Neuromolecular Med. 2009;11(3):162-72. doi: 10.1007/s12017-009-8066-1. Epub 2009 Jun 18.
In recent years, there has been a shift in the conventional paradigms for transcriptional and translational regulation as extensive sequencing efforts have yielded new insights into the landscape of the human genome and transcriptome. Hundreds of non-coding regulatory RNA molecules called microRNAs (miRNAs) have been identified in the mammalian central nervous system (CNS) and are reported to mediate pivotal roles in many aspects of neuronal functions. Disruption of miRNA-based post-transcriptional regulation has been implicated in a range of CNS disorders as one miRNA is predicted to impact the expression of numerous downstream mRNA targets. The intricate molecular networks mediated by an miRNA form a robust mechanism for rapid and potent responses to cellular events throughout the development of the human brain. Recent studies have identified a molecular and ultimately pathogenic role for a subset of miRNAs in Alzheimer's disease and schizophrenia, including the characterization of their downstream CNS mRNA targets, such as beta-secretase (BACE1) and calmodulin-dependent protein kinase II (CaMKII). Here, we present an overview of the current progress in miRNA research related to CNS disorders and also highlight the utility of LNA (locked nucleic acid)-modified oligonucleotides in the detection and modulation of miRNA activity.

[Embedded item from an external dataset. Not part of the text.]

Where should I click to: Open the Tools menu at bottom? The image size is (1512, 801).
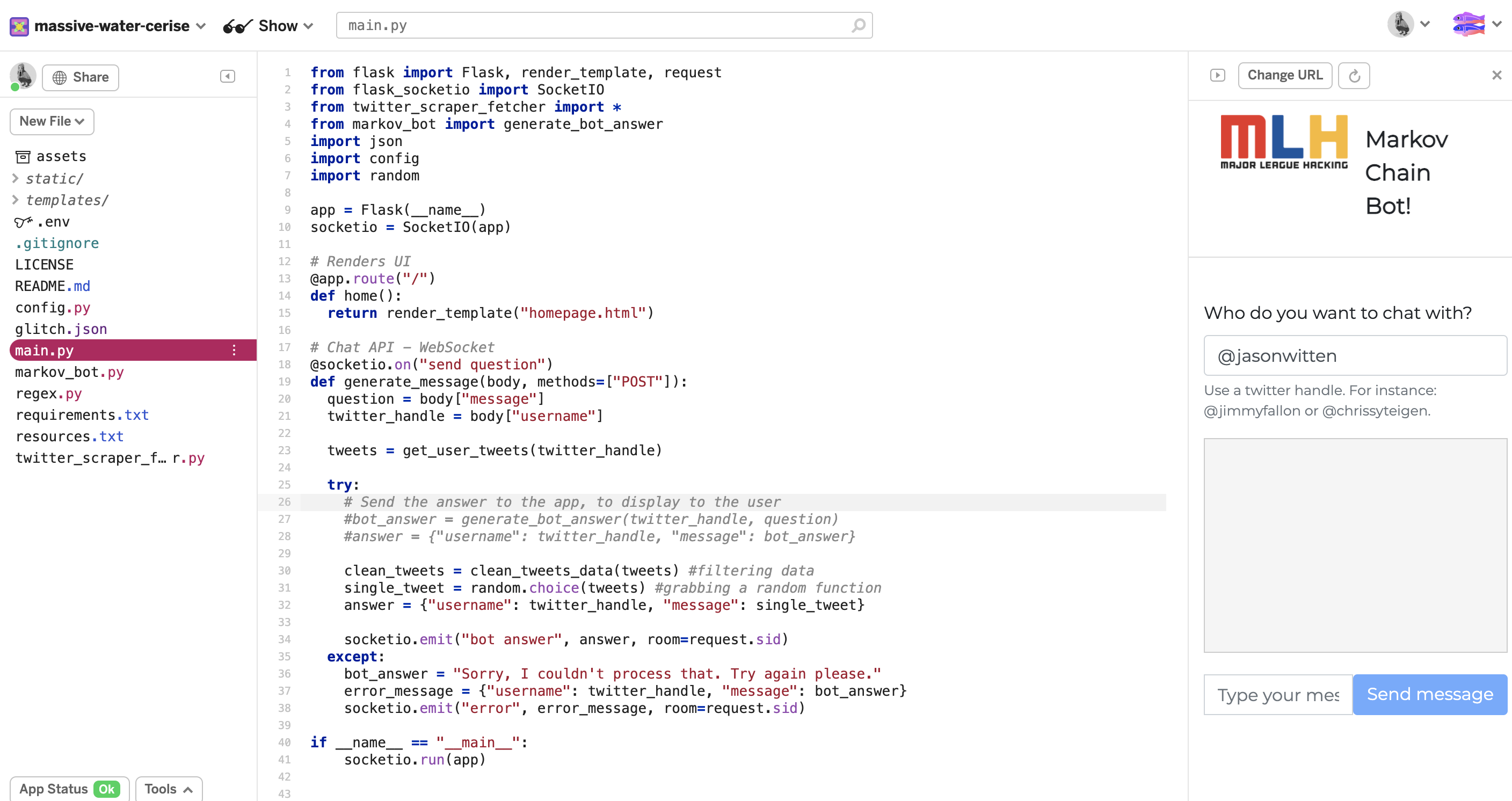(x=169, y=789)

近年来,随着大规模测序工作为人类基因组和转录组格局带来了新的见解,转录和翻译调控的传统范式发生了转变。在哺乳动物中枢神经系统(CNS)中已鉴定出数百种称为微小RNA(miRNA)的非编码调控RNA分子,据报道它们在神经元功能的许多方面发挥着关键作用。基于miRNA的转录后调控的破坏与一系列中枢神经系统疾病有关,因为一种miRNA预计会影响众多下游mRNA靶标的表达。由miRNA介导的复杂分子网络形成了一种强大的机制,可在人类大脑发育过程中对细胞事件做出快速而有效的反应。最近的研究已经确定了一部分miRNA在阿尔茨海默病和精神分裂症中的分子及最终致病作用,包括对其下游中枢神经系统mRNA靶标的表征,如β-分泌酶(BACE1)和钙调蛋白依赖性蛋白激酶II(CaMKII)。在此,我们概述了与中枢神经系统疾病相关的miRNA研究的当前进展,并强调了锁核酸(LNA)修饰的寡核苷酸在检测和调节miRNA活性方面的效用。